Below, we present a short overview of the main content of these directives:
- This is the follow-up of the Written Statement Directive;
- The employer needs to inform employees in writing of a list of working conditions and other details within 7 days after the start of the contract;
- New rights for workers:
- A maximum term of 6 months for a probationary period at the start of the employment.
- It gives workers the right to take up employment with other employers, outside their work schedule, and prohibits employers to subject workers to adverse treatment because of this (there can be restrictions because of objective grounds, such as health and safety, the protection of business confidentiality, the integrity of the public service or the avoidance of conflicts of interests).
- The Directive obliges a minimum predictability of work, by i.e. a reasonable notice period.It also asks member states to take actions to prevent abuse of on-demand employment, e.g. by setting limitations on the use and duration of on-demand or similar employment contracts, like zero-hour contracts.
- Workers with at least six months of service with the same employer, may request a form of employment with more predictable and secure working conditions (where available) and receive a reasoned written reply (right to ask).

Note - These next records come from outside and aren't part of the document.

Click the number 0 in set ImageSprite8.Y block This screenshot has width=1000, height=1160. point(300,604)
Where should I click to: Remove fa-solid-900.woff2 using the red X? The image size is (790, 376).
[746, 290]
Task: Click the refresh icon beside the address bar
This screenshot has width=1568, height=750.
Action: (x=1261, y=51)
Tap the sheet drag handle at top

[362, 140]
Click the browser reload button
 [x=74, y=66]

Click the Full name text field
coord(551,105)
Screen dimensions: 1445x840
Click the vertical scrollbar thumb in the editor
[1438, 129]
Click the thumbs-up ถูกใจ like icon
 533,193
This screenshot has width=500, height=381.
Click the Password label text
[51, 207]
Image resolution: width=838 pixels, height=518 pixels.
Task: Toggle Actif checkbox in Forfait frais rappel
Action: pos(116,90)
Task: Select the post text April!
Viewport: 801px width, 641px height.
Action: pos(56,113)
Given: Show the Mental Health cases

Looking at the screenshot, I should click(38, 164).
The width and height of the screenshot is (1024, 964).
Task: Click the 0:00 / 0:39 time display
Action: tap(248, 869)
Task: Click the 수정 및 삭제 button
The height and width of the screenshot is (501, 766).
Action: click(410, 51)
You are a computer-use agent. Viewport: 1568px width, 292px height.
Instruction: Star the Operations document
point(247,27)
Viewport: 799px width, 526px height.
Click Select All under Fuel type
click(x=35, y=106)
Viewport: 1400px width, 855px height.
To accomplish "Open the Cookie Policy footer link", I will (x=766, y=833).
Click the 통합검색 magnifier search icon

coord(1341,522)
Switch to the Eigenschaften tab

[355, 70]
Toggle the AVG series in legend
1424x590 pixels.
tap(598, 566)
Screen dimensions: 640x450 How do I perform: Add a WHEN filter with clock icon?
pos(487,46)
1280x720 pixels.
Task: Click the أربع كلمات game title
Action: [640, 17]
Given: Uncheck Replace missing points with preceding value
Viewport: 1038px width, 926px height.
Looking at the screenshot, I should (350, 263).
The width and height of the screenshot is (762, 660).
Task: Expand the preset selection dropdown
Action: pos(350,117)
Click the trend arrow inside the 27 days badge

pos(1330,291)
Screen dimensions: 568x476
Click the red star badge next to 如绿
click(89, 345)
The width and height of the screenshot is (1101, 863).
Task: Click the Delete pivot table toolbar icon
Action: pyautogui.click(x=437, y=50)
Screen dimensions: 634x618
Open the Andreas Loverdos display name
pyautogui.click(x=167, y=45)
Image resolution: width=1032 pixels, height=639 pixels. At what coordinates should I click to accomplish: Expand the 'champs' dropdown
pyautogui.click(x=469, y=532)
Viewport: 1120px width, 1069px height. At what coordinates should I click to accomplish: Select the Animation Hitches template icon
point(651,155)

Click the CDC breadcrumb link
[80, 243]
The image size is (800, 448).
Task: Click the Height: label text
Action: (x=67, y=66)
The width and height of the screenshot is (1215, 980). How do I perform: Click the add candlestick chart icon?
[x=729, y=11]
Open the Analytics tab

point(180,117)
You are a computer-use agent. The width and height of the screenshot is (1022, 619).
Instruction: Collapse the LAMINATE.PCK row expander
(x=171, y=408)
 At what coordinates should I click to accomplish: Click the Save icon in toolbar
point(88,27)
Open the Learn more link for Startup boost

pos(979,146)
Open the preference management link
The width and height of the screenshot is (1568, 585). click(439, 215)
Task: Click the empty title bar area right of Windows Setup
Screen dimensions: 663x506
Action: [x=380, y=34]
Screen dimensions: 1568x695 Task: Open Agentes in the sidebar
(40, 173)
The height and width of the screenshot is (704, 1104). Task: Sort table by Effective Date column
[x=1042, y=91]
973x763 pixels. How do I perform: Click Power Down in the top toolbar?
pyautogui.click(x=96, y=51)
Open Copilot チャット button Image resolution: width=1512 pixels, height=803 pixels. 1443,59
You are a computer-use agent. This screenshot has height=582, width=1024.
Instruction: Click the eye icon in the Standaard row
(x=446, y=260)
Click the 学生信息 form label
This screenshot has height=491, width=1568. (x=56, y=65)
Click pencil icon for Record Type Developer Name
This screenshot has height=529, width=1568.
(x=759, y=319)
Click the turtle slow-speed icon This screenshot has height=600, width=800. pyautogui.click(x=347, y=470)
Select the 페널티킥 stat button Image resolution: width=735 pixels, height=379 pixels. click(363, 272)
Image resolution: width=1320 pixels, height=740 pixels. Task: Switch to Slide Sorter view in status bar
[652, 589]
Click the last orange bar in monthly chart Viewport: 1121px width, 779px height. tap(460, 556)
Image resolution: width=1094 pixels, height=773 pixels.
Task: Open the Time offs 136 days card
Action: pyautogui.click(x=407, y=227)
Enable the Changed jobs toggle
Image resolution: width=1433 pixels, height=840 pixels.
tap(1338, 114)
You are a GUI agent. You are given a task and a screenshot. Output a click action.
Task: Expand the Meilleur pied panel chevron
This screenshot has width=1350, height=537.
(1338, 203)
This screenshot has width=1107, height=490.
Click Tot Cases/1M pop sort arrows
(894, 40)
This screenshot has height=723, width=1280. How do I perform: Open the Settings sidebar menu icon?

- where an employer is required to provide training to a worker to carry out the work for which he or she is employed, such training should be provided to the worker free of cost, shall count as working time and, where possible, shall take place during working hours.
- Replaces the Maternity-leave Directive.
- The introduction of paternity leave: under the directive, fathers must be able to take at least 10 working days of paternity leave around the time of birth of their child, compensated at least at the level of sick pay.
- Ensuring that two out of the four months of parental leave are non-transferable between parents and compensated at a level that is determined by the Member State.
- The introduction of carers’ leave: workers providing personal care or support to a relative will be entitled to five days of leave per year.
- Extending the right to request flexible working arrangements to carers and working parents of children up to eight years old.
Key Action Points for Human Resources and In-house Counsel
- Follow-up on the transposition activities by the national legislator or authorities.
- See whether national rules deviate from the provisions of these directives.
- Adjust employment practices when the national rules enter into force if necessary.
- If the Member State does not transpose the rules in time, be aware of claims directly based on EU-law (even if this is usually not possible for Directives).